[PoC] HF exporters by IlyasMoutawwakil · Pull Request #41992 · huggingface/transformers

IlyasMoutawwakil · 2025-11-03T14:20:21Z

What does this PR do?

Edit: some PRs were opened taking pieces of this one, like #42697 and #42317 so now it's mostly about HfExporters 🤗

This is an attempt at standardizing native transformers support of an export backend (dynamo, onnx).
Motivation:

The dynamo backend is cool and fast but also very strict compared to torchscript ; for example with torchscript, data-dependent if statements are simply traced-through with a warning, but with dynamo it tries to guard the control flow and fail a fair amount of times (see all the if not torch.compilers.is_exporting() in this PR). This means that if we were to transition in optimum-onnx/optimum-intel to dynamo export, we would have to rewrite entire modules to avoid these errors. This PR suggests adding a native component in Transformers that handles mostly monolithic export and is fully tested with all models to catch these modeling problems early on. It also gives users a friendly API to experiment with exporting freshly added models which are not yet supported in optimum-onnx. optimum-onnx will build on top of this API and be the place for seamless and easy end-to-end export, handling all the extra steps like generating the inputs, dynamic axes, splitting models (encoder-decoder, vlms), handling inference, etc.
Torch moved TorchScript and its onnx-based export to maintenance mode.
Extra: AOT inductor support in transformers 🤗 (portability)

I started with the simplest models (encoders) then decoders (with pkv inputs/outputs) and now the integration works with almost all transformers models (including encoder-decoders and vlms) except a select few.

The pkv generation step can be done by using the model's config but for simplicity I'm running a forward pass and retrieving the pkv from the outputs.
Dynamic shapes can be passed by user or generated automatically by creating a dict with Dim.AUTO and letting torch infer which axes are dynamic (simplifies dynamic export testing).

I only added the onnx exporter because it seemed very simple once the dynamo exporter was added 😅
here are some examples:

import torch

from transformers import AutoModelForMaskedLM, AutoTokenizer
from transformers.exporters.exporter_onnx import OnnxConfig, OnnxExporter


model_id = "hf-internal-testing/tiny-random-BertForMaskedLM"
tokenizer = AutoTokenizer.from_pretrained(model_id)
sample_inputs = dict(tokenizer(["Hello, my dog is cute"] * 2, return_tensors="pt"))
bert = AutoModelForMaskedLM.from_pretrained(model_id)
exporter = OnnxExporter(export_config=OnnxConfig(dynamic=True))
onnx_bert = exporter.export(model=bert, sample_inputs=sample_inputs)

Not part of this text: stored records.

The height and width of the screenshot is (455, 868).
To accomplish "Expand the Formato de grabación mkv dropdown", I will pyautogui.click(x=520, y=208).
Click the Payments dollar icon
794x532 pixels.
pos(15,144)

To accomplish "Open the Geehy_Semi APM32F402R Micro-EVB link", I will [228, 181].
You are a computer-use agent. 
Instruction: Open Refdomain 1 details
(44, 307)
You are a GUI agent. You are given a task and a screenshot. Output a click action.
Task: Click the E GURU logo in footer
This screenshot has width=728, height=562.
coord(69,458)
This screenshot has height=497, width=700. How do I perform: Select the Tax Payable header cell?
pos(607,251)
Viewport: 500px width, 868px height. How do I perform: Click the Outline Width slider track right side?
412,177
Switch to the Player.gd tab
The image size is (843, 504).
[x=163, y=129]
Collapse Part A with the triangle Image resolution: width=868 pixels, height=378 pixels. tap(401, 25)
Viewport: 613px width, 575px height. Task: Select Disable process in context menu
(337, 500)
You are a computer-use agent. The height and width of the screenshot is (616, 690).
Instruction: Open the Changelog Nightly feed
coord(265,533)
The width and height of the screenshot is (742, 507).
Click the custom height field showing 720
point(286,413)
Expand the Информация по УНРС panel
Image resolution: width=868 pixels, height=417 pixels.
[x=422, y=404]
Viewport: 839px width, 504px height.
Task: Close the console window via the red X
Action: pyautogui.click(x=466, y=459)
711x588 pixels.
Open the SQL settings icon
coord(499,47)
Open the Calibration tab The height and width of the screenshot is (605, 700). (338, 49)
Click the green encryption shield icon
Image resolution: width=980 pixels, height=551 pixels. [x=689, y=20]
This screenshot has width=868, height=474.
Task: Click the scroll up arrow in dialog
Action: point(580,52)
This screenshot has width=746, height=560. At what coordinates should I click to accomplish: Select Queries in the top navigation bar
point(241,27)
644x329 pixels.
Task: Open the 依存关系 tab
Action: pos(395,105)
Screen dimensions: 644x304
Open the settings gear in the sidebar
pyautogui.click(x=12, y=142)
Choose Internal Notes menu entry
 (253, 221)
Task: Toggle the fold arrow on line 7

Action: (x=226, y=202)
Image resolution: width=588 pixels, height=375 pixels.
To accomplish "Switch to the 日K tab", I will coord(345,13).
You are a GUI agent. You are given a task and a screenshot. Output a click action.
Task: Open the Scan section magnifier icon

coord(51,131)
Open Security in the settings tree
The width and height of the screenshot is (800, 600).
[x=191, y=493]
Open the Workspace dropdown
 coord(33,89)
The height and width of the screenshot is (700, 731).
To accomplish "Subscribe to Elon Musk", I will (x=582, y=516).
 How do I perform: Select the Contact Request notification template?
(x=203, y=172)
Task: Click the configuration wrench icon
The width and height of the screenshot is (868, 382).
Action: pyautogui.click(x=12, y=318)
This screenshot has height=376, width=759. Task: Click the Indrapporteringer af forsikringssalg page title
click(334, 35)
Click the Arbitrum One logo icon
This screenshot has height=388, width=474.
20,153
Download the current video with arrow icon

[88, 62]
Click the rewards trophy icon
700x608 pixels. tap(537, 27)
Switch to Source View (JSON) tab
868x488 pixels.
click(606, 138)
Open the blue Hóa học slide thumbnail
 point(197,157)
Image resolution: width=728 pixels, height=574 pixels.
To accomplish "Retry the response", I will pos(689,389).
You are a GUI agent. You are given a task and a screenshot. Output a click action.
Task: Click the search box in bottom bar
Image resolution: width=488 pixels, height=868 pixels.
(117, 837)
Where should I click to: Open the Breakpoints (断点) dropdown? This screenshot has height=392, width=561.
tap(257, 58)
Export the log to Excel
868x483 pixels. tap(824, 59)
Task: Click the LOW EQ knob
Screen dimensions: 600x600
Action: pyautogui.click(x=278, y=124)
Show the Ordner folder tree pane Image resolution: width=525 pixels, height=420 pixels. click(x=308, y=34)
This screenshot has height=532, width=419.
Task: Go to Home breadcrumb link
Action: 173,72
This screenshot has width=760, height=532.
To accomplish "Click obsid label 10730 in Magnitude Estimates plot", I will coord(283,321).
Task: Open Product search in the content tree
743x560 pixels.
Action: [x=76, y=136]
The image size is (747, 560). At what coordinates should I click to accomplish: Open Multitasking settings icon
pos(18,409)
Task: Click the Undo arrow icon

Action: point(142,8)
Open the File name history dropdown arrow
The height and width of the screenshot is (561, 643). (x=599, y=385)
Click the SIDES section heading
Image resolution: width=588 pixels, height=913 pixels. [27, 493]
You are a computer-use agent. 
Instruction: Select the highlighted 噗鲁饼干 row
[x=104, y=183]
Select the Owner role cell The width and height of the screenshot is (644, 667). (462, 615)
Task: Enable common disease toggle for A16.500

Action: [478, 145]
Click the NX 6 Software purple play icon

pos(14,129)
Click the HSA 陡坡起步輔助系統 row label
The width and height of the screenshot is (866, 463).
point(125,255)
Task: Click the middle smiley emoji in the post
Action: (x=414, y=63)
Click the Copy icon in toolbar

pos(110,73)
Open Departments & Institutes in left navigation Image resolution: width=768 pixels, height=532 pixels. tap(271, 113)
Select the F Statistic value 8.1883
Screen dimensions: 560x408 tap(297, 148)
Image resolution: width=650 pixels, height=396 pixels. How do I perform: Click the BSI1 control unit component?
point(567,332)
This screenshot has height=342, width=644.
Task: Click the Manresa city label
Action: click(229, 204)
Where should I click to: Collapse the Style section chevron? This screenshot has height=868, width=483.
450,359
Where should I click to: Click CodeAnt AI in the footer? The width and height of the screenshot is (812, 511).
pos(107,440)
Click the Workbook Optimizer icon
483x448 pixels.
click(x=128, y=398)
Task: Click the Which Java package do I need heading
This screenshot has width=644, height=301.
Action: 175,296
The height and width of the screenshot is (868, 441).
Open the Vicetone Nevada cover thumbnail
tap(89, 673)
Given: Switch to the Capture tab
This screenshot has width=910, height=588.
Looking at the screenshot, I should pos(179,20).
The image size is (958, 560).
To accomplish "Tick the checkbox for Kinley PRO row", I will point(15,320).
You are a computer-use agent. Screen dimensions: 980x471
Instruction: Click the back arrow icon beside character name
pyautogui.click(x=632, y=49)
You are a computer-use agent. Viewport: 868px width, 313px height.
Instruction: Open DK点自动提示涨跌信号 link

# testing with different sized inputs
new_input = dict(tokenizer("Hello, my cat is soooooooooooooo adorable!", return_tensors="pt"))
onnx_outputs = onnx_bert.call_reference(**new_input)  # uses numpy under the hood
ort_outputs = onnx_bert(**new_input)  # uses onnxruntime under the hood
torch.testing.assert_close(onnx_outputs[0], ort_outputs[0], rtol=1e-04, atol=1e-04)

import torch

from transformers import AutoModelForCausalLM, AutoTokenizer
from transformers.exporters.exporter_onnx import OnnxConfig, OnnxExporter
from transformers.exporters.utils import prepare_inputs_for_export


model_id = "hf-internal-testing/tiny-random-LlamaForCausalLM"
tokenizer = AutoTokenizer.from_pretrained(model_id)
llama = AutoModelForCausalLM.from_pretrained(model_id)
sample_inputs = dict(tokenizer(["Hello, my dog is cute"] * 2, return_tensors="pt"))
exporter = OnnxExporter(export_config=OnnxConfig(dynamic=True))
onnx_llama = exporter.export(model=llama, sample_inputs=sample_inputs)
onnx_llama.save("onnx_llama_dynamic.onnx", external_data=True)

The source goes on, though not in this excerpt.